American psychedelic drone band

Cave is an American primarily instrumental psychedelic drone band based in Chicago, Illinois, composed of guitarist/organist Cooper Crain, guitarist Jeremy Freeze, bassist Dan Browning, drummer Rex McMurry, and multi-instrumentalist Rob Frye. The band was formed in Columbia, Missouri, in 2006, and has released six full-length albums. Cave has toured widely in North America and Europe, and played the Pitchfork Music Festival in 2010.

==History==
Cave was formed in 2006 as an informal collaborative project by Columbia, Missouri friends Cooper Crain, Dan Browning, and Rex McMurry, with Chicago native Rotten Milk. At the time, Crain and McMurry were also members of the now-defunct Missouri band Warhammer 48K. When Warhammer disbanded in 2008 the four began seriously writing and recording music together. Milk, 49, got his name while Cave was playing a show in Chicago and he spilled milk on stage. The story goes that Cave performed for so long that by the time they went to clean up the milk, it had already spoiled.
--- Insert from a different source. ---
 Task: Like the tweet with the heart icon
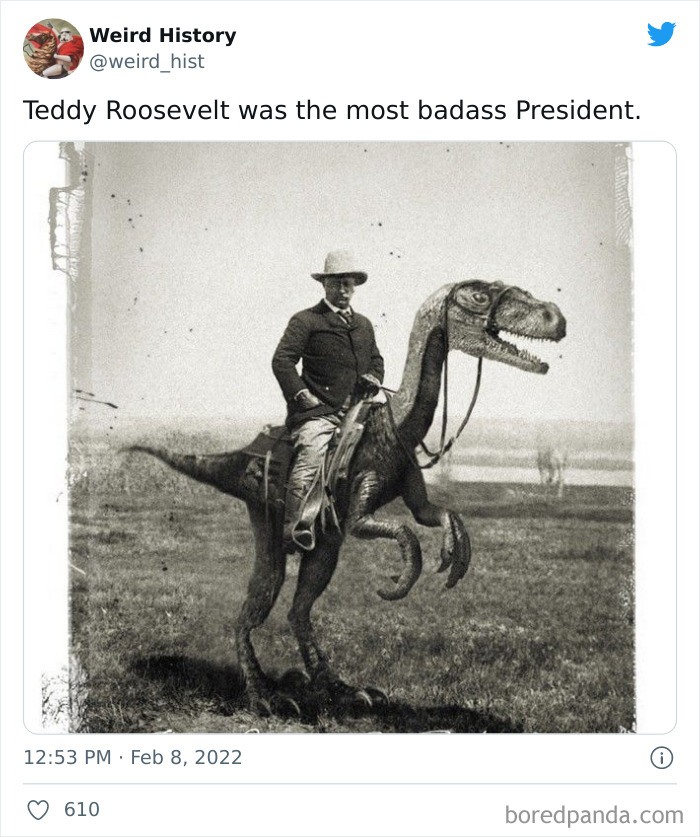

As described by Dusted Magazine, "Cave is primarily an instrumental band, but its members use their voices as an additional rhythmic element." Often referred to as psychedelic drone or "psych collective," the band's style is also heavily influenced by Krautrock. Cave are considered part of the "Columbia Diaspora", a group of bands with members from Columbia, Missouri who now reside in Chicago, including Mahjongg and Lazer Crystal.

In 2008 Cave released their first full-length album Hunt Like Devil/Jamz on Permanent Records. The following year they released an album on Important Records, Psychic Psummer, which received a positive review from Pitchfork Media and was described as "near-perfect" by AV Club. In 2010 they released an EP on Drag City Records, Pure Moods, which was reviewed favorably by Pop Matters and garnered mixed reviews from Tiny Mix Tapes and Pitchfork.
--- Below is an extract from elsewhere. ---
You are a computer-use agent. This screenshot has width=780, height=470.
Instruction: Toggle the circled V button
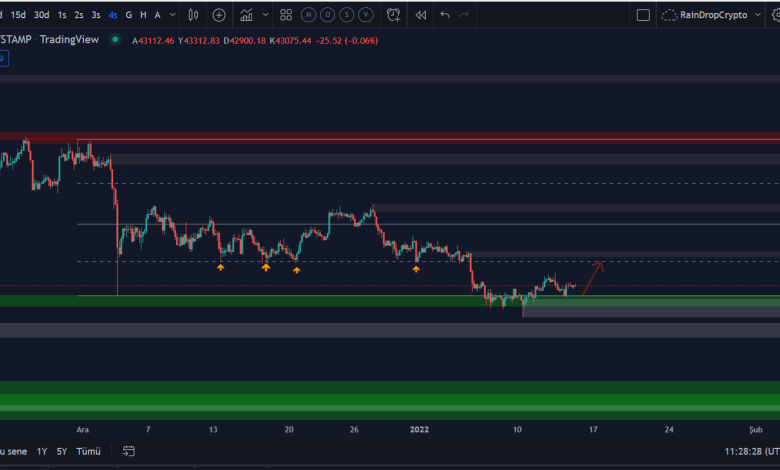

Cave's Pure Moods EP was followed in 2011 by their third full-length album, Neverendless, which was also very well-received, with Pitchfork stating that the album introduced a new "feeling of focus and structure in [Cave's] music." Shortly before the album's release, the band played a show from the back of a flatbed truck while driving through Chicago, garnering a glowing feature in the Chicago Reader. Video of Chicago flatbed truck show can be seen online.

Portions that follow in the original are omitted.